**Exercise goal**
Print the lines that run from the line with "Open Find with the binoculars icon" to the line with "Click the dialog's bottom-right resize grip", keeping both end lines, exactly as they appear in the entries below, and nothing else.

**Excerpted records**
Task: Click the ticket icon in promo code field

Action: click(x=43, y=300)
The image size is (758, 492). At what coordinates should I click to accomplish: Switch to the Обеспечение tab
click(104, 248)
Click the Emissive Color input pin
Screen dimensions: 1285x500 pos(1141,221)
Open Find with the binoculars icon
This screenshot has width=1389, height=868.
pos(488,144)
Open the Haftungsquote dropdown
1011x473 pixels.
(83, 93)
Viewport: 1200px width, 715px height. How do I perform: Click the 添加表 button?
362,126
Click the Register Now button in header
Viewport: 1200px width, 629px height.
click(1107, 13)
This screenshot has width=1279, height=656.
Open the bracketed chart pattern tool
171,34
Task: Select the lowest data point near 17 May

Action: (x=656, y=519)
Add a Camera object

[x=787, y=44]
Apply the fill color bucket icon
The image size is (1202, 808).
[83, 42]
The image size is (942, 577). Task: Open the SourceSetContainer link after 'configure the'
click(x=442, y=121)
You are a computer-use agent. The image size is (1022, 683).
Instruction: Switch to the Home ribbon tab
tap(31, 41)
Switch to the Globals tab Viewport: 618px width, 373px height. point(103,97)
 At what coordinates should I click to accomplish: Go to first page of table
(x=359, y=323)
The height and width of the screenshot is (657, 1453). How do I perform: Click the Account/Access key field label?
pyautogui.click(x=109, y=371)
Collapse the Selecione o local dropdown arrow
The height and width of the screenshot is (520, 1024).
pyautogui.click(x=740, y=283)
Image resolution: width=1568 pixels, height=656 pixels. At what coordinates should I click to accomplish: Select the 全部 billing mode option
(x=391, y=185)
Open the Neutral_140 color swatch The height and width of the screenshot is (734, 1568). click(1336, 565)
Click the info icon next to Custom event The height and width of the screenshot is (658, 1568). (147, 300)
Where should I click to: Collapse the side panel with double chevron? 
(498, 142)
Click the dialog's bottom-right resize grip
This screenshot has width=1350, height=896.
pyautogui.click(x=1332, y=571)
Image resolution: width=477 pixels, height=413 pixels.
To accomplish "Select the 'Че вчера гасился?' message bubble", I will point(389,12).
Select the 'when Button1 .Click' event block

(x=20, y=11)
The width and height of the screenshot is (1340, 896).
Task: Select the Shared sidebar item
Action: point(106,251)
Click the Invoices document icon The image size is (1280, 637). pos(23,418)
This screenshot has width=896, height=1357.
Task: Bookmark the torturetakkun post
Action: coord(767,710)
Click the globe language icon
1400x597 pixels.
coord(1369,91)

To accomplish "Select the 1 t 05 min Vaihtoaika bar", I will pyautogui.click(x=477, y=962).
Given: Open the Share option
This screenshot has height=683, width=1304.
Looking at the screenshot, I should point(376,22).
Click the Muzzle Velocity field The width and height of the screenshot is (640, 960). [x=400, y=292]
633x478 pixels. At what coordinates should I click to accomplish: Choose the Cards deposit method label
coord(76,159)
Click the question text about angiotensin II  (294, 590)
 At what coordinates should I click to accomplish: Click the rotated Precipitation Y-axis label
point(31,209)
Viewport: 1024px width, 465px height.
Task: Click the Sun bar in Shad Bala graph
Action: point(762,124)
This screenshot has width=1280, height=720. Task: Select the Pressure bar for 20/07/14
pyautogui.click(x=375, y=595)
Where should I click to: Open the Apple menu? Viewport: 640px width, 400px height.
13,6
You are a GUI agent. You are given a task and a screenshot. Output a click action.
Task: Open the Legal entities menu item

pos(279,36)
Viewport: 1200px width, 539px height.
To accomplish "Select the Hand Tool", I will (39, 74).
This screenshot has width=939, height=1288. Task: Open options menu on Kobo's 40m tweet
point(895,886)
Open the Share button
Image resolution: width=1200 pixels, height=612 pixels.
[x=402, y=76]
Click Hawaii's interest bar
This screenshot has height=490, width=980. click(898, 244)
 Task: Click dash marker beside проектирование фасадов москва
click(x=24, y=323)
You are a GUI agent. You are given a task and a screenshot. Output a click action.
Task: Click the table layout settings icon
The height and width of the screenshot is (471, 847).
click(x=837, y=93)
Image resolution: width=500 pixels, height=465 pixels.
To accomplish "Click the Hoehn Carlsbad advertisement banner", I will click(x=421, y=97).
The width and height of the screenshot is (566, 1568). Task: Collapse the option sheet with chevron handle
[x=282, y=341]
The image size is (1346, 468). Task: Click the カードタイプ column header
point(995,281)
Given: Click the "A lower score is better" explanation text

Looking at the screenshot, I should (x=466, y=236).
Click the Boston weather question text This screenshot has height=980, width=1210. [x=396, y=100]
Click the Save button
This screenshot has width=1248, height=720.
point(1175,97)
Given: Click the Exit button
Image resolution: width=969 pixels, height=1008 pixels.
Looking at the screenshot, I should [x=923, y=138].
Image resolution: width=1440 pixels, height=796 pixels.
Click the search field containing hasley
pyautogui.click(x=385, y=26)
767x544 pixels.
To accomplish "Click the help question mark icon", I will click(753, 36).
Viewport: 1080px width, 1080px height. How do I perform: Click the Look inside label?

**Exercise response**
Open Find with the binoculars icon
This screenshot has width=1389, height=868.
pos(488,144)
Open the Haftungsquote dropdown
1011x473 pixels.
(83, 93)
Viewport: 1200px width, 715px height. How do I perform: Click the 添加表 button?
362,126
Click the Register Now button in header
Viewport: 1200px width, 629px height.
click(1107, 13)
This screenshot has width=1279, height=656.
Open the bracketed chart pattern tool
171,34
Task: Select the lowest data point near 17 May

Action: (x=656, y=519)
Add a Camera object

[x=787, y=44]
Apply the fill color bucket icon
The image size is (1202, 808).
[83, 42]
The image size is (942, 577). Task: Open the SourceSetContainer link after 'configure the'
click(x=442, y=121)
You are a computer-use agent. The image size is (1022, 683).
Instruction: Switch to the Home ribbon tab
tap(31, 41)
Switch to the Globals tab Viewport: 618px width, 373px height. point(103,97)
 At what coordinates should I click to accomplish: Go to first page of table
(x=359, y=323)
The height and width of the screenshot is (657, 1453). How do I perform: Click the Account/Access key field label?
pyautogui.click(x=109, y=371)
Collapse the Selecione o local dropdown arrow
The height and width of the screenshot is (520, 1024).
pyautogui.click(x=740, y=283)
Image resolution: width=1568 pixels, height=656 pixels. At what coordinates should I click to accomplish: Select the 全部 billing mode option
(x=391, y=185)
Open the Neutral_140 color swatch The height and width of the screenshot is (734, 1568). click(1336, 565)
Click the info icon next to Custom event The height and width of the screenshot is (658, 1568). (147, 300)
Where should I click to: Collapse the side panel with double chevron? 
(498, 142)
Click the dialog's bottom-right resize grip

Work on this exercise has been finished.